Give me a break. There is something extremely odd going on there.

The apologies

McCoy is all over the local TV apologizing for putting the city through this "experience." What exactly is he apologizing for? If he's innocent, he's the victim of a wrongful investigation. Why would he apologize for that? None of the three reporters he told how sorry he was, asked him what for.

Sam Adams

Perhaps the most stunning sight of all was the reaction of the city's hapless mayor. The guy looked scared witless, both when a reporter first accosted him in the hallway (see the start of this video, after the commercial) and again when he gave his canned statement. He had Sustainable Susan Anderson (governess of food scrap composting) next to him in the hallway scene, and she, too, looked like somebody had just been shot:

If McCoy really had been internally investigated and found clean, would that be the reaction? Indeed, even if Adams knows the guy's dirty, why the end-of-the-world look? It's just the parking meter guy.

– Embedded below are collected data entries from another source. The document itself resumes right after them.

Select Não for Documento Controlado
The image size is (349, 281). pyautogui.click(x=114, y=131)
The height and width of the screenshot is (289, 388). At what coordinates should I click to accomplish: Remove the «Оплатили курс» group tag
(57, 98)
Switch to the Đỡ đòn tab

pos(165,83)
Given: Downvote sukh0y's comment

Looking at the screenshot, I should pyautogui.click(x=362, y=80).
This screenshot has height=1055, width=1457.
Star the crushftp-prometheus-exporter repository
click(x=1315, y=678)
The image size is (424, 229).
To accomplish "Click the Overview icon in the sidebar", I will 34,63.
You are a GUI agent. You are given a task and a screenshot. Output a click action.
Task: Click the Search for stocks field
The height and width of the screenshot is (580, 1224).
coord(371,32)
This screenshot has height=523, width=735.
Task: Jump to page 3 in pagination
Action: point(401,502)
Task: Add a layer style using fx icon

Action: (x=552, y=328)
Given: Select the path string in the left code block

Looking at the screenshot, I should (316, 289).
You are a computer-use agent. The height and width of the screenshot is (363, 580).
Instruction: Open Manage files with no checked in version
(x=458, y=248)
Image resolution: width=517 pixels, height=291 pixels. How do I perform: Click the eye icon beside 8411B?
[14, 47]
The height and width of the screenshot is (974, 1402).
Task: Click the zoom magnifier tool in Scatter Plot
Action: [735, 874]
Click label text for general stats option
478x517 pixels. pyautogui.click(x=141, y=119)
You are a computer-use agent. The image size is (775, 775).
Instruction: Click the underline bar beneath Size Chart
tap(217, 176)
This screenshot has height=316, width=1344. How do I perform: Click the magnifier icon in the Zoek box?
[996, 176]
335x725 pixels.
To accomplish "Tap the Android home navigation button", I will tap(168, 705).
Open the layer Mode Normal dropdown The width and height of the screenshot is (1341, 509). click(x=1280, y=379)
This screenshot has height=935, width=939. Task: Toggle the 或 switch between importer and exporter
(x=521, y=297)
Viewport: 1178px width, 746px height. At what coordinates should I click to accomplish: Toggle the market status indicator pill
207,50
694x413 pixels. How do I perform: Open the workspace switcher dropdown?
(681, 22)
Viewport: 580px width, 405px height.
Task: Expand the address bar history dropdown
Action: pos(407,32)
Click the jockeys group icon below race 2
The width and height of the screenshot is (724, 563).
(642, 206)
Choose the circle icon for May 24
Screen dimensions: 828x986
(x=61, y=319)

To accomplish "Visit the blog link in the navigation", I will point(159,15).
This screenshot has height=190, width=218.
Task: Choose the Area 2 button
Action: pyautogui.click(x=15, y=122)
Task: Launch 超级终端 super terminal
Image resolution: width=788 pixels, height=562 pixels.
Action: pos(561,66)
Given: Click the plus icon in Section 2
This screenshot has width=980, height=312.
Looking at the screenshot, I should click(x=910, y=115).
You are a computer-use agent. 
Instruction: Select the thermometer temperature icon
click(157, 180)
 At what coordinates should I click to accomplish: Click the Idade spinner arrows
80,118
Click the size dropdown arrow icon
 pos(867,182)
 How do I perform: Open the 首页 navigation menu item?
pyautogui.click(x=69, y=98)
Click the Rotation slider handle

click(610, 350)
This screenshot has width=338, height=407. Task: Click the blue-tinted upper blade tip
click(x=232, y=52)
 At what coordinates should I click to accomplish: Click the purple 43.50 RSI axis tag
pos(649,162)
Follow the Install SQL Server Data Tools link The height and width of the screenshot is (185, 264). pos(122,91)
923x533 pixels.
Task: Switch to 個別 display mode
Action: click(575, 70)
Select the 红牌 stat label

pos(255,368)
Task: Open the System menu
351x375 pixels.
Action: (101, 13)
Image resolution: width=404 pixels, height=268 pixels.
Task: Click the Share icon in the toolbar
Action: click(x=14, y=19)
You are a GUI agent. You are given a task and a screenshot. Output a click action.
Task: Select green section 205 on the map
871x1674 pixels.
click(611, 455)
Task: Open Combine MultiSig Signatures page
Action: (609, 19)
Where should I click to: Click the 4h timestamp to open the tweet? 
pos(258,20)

There's got to be something bigger happening here. Maybe it's that an unwritten deal between City Hall and the feds has been broken. Maybe it's that other bribes and kickbacks are waiting to be found. But from the look on the mayor's face, it must be bad for him -- really bad. The big question that he and other truth-challenged city officials are doubtlessly asking themselves is where the cleanup is going to stop. And what does McCoy have to trade with Holton if a plea deal is on the table?

The embarrassment is actually double in the mayor's case. Not only does he run the transportation bureau, but he's also in charge of the finance bureau, which handles procurement. If there were bribes or kickbacks being taken for city contracts, shouldn't that office also be held responsible?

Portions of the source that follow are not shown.